Há, evidentemente, posições comuns entre todos os partidos e grupos da classe trabalhadora, contra aos ataques do Estado burguês aos direitos democráticos, “reformas” que retiram direitos sociais dos trabalhadores, e à intervenção federal no Rio. Mas isso só mostra a necessidade de uma frente de tipo diferente, uma frente única de ações de massa contra tais medidas do Estado
burguês. O que não há em comum na esquerda brasileira é um programa propositivo, e nem poderá haver, considerando o seu oportunismo dominante, a análise cega ou sectária de outros, e adaptação da maioria das correntes aos limites do Estado burguês.

Concretamente, nas frentes programáticas e eleitorais prevalecem sempre as posições do grupo mais à direita, que hoje são as do PSOL. Propor uma frente como essa, uma unidade programática com os centristas e reformistas, significaria deixar de lado, na prática, a crítica firme a esses setores. Poder-se-ia responder que propor uma frente como essas não impede ou proíbe de realizar críticas. Porém, nesse caso, isso seria restrito a círculos fechados, enquanto o objetivo principal seria apoiar e promover uma propaganda reformista ou centrista. Fazer parte de uma campanha política comprometida com um programa definido não permite uma diferenciação séria. Como explicou o revolucionário Leon Trotsky:

“Os acordos eleitorais e as negociatas parlamentares concluídas entre o partido revolucionário e a socialdemocracia costumam servir, em regra, à socialdemocracia. Um acordo prático para ações de massa, para os objetivos da luta é sempre para proveito do partido revolucionário. (…) Nenhuma plataforma comum com a socialdemocracia ou os dirigentes dos sindicatos alemães, nenhuma publicação, nenhuma bandeira, nenhum cartaz em comum! Marchar separados, golpear juntos! Pôr-se de acordo unicamente sobre a maneira de golpear, sobre quem e quando golpear!”

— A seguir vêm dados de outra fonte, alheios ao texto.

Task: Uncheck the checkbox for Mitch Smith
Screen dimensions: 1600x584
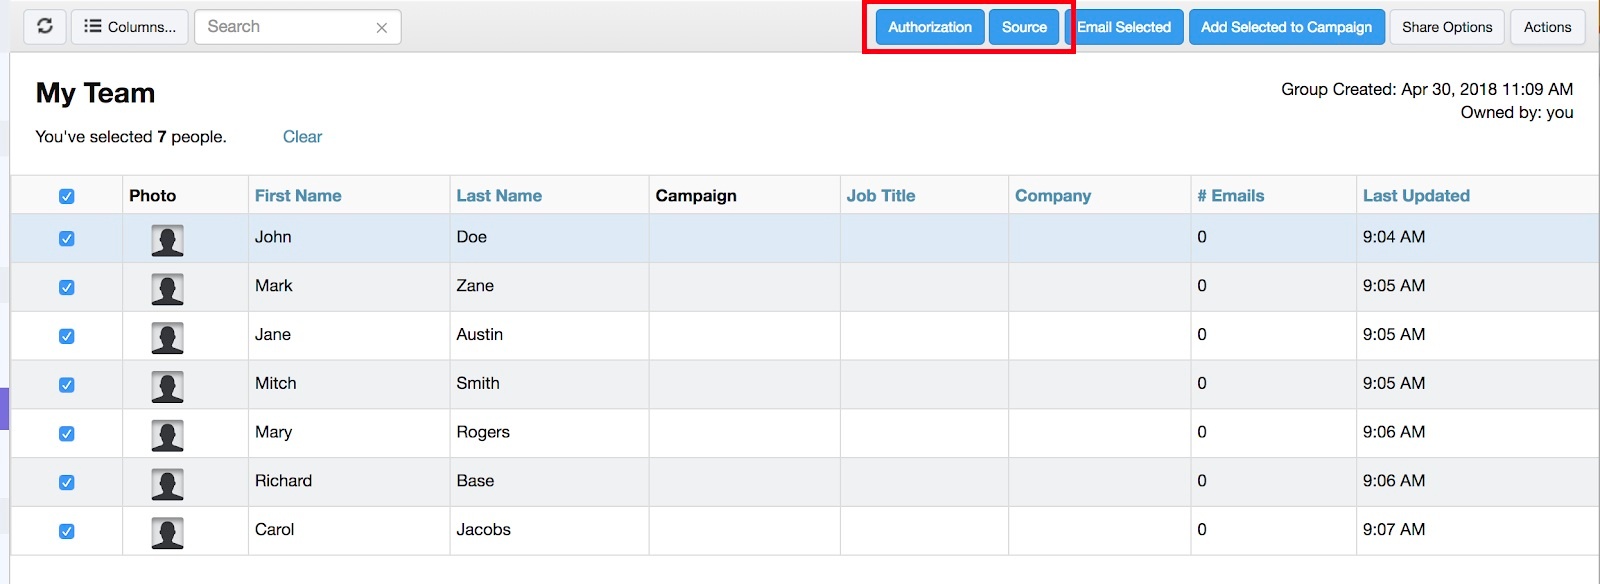Action: tap(67, 385)

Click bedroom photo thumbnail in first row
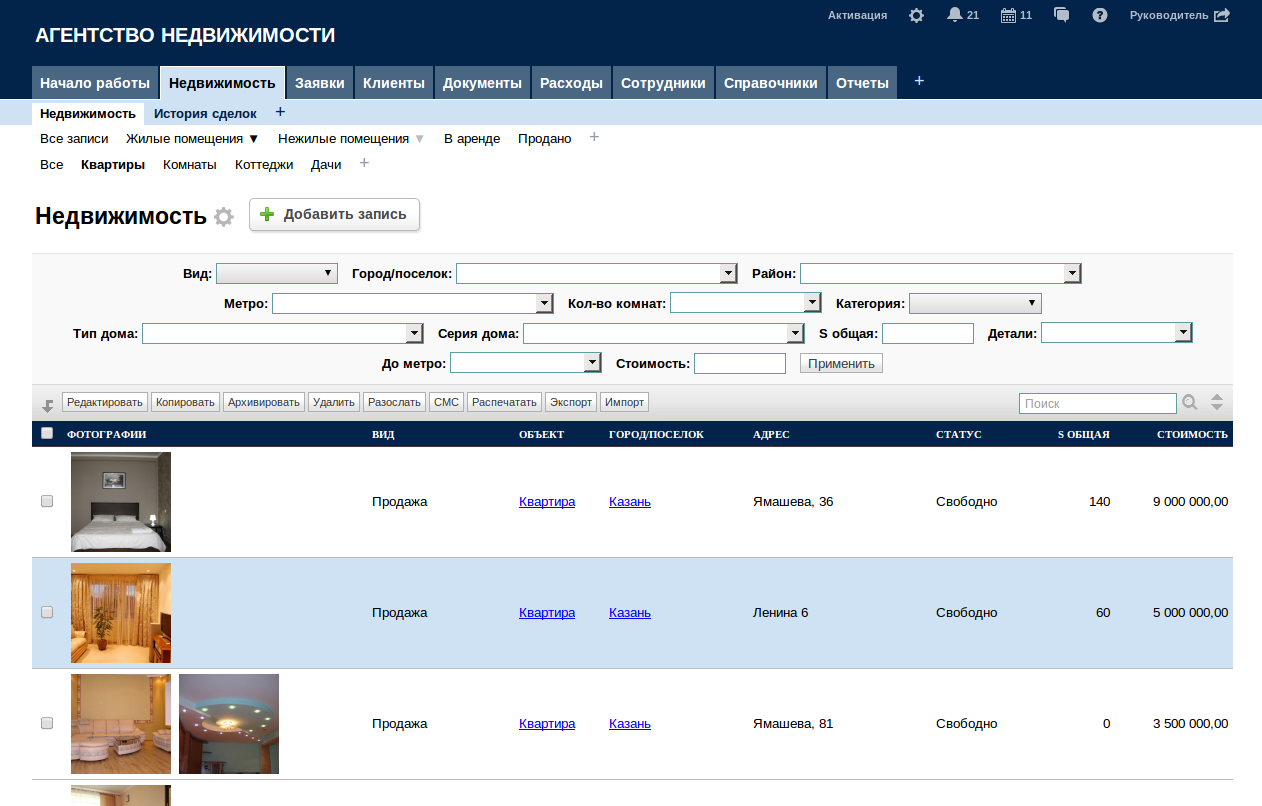(x=121, y=502)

“É precisamente no domínio da propaganda onde é inadmissível um bloco desse tipo. A propaganda deve apoiar-se sobre princípios claros, sobre um programa preciso. Marchar separados, golpear juntos. O bloco não deve ser criado para nada além de ações práticas de massas. As negociações pelo alto sem uma base de princípios não conduzem a nada, a não ser a confusão. A ideia de apresentar às eleições presidenciais um candidato da frente única operária é uma ideia fundamentalmente errada. O partido não tem direito de renunciar a mobilizar seus partidários e a contar suas forças nas eleições. Mas uma candidatura do partido que se oponha a todas as outras candidaturas não pode constituir, em nenhum caso, um obstáculo para um acordo com outras organizações pelos objetivos imediatos da luta”.

No caso do surgimento de um movimento amplo por uma candidatura da classe trabalhadora, participaríamos desse movimento sem sectarismo, mas sempre defendendo o programa marxista coerente como o melhor programa para a candidatura. Não nos absteríamos de participar desse movimento, e nem de apoiar criticamente uma candidatura dos trabalhadores caso prevaleçam reformistas ou centristas de forma independente da burguesia.

O que não devemos alimentar é a possibilidade de uma unidade programática, que é a ideia da “frente de esquerda eleitoral” nesses moldes. Contrapomos à ideia de uma “frente de esquerda eleitoral”, a defesa de candidaturas proletárias revolucionárias nas eleições burguesas ou de apoio crítico no caso de candidatos reformistas e centristas, pois isso nos permite manter as mãos livres e defender abertamente o nosso programa, separando o motivo de apoio (o caráter proletário) das críticas que forem necessárias. Aí, precisamente, está a diferença!